I’m starting up a new little segment on the blog that deals with the more academic side of television. Although I majored in Film, I took several TV classes in college as well and found myself fascinated with this age of “quality television.” A great film is like a great short story–beautiful and contained. A quicker experience that you can revisit over and over again, should you choose to. But a great television show is like a novel. You see development and change in your characters. It requires a commitment, but is ultimately incredibly rewarding.
Although I’m not a student anymore, I still plan to continue familiarizing myself with the major points of television history, which is why I started watching Twin Peaks last night. After a few more episodes, I’ll try to delve into why it was such a pivotal moment for television in the early 1990s.
But in the meantime, let’s take a look at a more recent TV favorite–the NBC drama, Friday Night Lights. Specifically, let’s look at the execution of the show’s the pilot.
In his article, “The Sense of Place in Frank’s Place,” Horace Newcomb says, “the South is a place, charged with meaning” (32). Texas falls into that same category—a place that the viewer already has countless perceptions attached. Newcomb explains that location becomes place when the latter takes on “far more specific meanings of its own” (31).

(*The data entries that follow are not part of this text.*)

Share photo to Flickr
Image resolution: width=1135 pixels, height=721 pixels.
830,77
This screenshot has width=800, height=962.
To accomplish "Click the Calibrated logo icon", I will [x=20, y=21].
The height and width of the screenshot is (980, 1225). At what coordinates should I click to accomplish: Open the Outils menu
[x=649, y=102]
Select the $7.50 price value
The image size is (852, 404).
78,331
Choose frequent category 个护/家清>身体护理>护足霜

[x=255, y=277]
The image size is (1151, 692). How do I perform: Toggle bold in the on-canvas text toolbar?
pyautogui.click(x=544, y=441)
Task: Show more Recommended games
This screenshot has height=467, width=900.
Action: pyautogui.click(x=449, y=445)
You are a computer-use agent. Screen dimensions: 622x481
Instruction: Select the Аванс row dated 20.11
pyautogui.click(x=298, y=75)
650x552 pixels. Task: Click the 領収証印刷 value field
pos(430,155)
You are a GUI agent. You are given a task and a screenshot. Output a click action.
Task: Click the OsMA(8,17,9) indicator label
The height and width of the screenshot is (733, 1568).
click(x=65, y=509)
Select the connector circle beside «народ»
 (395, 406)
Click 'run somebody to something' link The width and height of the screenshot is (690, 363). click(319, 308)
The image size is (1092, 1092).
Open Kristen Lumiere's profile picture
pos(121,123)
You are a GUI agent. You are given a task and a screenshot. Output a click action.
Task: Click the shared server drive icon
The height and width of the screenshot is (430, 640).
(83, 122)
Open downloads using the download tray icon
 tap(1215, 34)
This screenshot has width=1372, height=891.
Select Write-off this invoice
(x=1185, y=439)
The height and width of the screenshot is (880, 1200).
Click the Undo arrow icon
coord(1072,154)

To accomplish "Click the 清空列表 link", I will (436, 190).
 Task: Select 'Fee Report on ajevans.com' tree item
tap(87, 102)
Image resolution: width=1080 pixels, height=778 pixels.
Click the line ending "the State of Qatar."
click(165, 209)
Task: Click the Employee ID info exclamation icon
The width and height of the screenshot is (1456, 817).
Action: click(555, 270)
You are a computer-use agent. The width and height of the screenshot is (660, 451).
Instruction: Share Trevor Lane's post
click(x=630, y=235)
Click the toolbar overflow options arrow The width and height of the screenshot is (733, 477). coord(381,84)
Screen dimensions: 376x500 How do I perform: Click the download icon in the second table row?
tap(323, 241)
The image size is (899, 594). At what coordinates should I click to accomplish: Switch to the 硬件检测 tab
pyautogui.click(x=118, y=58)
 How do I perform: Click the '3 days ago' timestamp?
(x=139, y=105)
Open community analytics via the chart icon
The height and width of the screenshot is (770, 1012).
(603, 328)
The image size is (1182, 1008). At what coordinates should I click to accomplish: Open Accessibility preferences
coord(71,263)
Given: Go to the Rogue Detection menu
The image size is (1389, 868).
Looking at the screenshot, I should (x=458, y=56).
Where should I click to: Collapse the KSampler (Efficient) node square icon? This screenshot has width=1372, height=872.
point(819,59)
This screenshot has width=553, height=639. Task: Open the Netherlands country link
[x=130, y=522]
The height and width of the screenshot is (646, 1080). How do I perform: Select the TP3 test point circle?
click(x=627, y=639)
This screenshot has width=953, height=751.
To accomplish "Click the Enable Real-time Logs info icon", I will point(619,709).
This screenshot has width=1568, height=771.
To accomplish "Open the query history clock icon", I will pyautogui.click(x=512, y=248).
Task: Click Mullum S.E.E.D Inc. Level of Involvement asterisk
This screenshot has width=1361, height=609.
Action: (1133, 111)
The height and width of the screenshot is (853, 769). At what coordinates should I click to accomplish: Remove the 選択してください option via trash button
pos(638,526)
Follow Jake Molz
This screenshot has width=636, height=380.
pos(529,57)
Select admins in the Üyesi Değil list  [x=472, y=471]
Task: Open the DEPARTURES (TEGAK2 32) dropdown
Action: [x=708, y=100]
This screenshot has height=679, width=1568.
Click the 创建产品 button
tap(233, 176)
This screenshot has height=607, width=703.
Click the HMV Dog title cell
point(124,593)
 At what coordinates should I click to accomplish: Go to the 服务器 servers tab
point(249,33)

The “Pilot” episode of Friday Night Lights looks to first establish the location of Texas and then transform that into the specific place that is the Dillon community.
Before the Friday night game, Riggins has everyone cheers to Texas. “Texas forever,” he says. The first half of the episode effectively reveals these clichés and preconceived notions of Texas. Newcomb writes: “This sense of gentle, gradual, fragile, almost blurred entry suggests a bridge to a world only partially familiar, a world in which to see without being seen, to ‘listen in,’ to move about as freely as the camera will allow” (30). “Listening in” is perhaps the best way to explain how we as the audience are first exposed to Texas and to Dillon. We are constantly hearing snippets of people talking about football on the radio. The camera moves throughout Dillon, allowing us quick glimpses into the lives of the characters we will later know as people. We hear Saracen’s grandmother talk about tuna sandwiches, Coach Taylor’s wife go on about his and her closets, Lyla’s brother tease her about her relationship with Street, and Riggins’ brother lecture him on “real life.” At the opening of the car dealership, the camera moves us through the crowd and grants us bits of conversation as if we were a real inhabitant of this town, observing people around us and taking everything in.
All of this paints a portrait of Texas in the medium of expectations—the idea we already have of Texas in our heads. But as this happens, characters and relationships are already starting to take place. We get a view of Julie reading at home with her parents and her turning down football players in the local burger join—she is becoming more dimensional. Friday Night Lights sets itself up as a show about who Dillon is underneath the cliché of Texas football. Who is Street now that his All-American quarterback identity is going to be taken away? Who is Lyla without her plan to follow him to college? Who is Smash underneath all of his bluster and trash talk? Friday Night Lights is a crystallized example of Newcomb’s point because the whole show is about moving from location (who we think we are/who we are supposed to be) to place (who we actually are).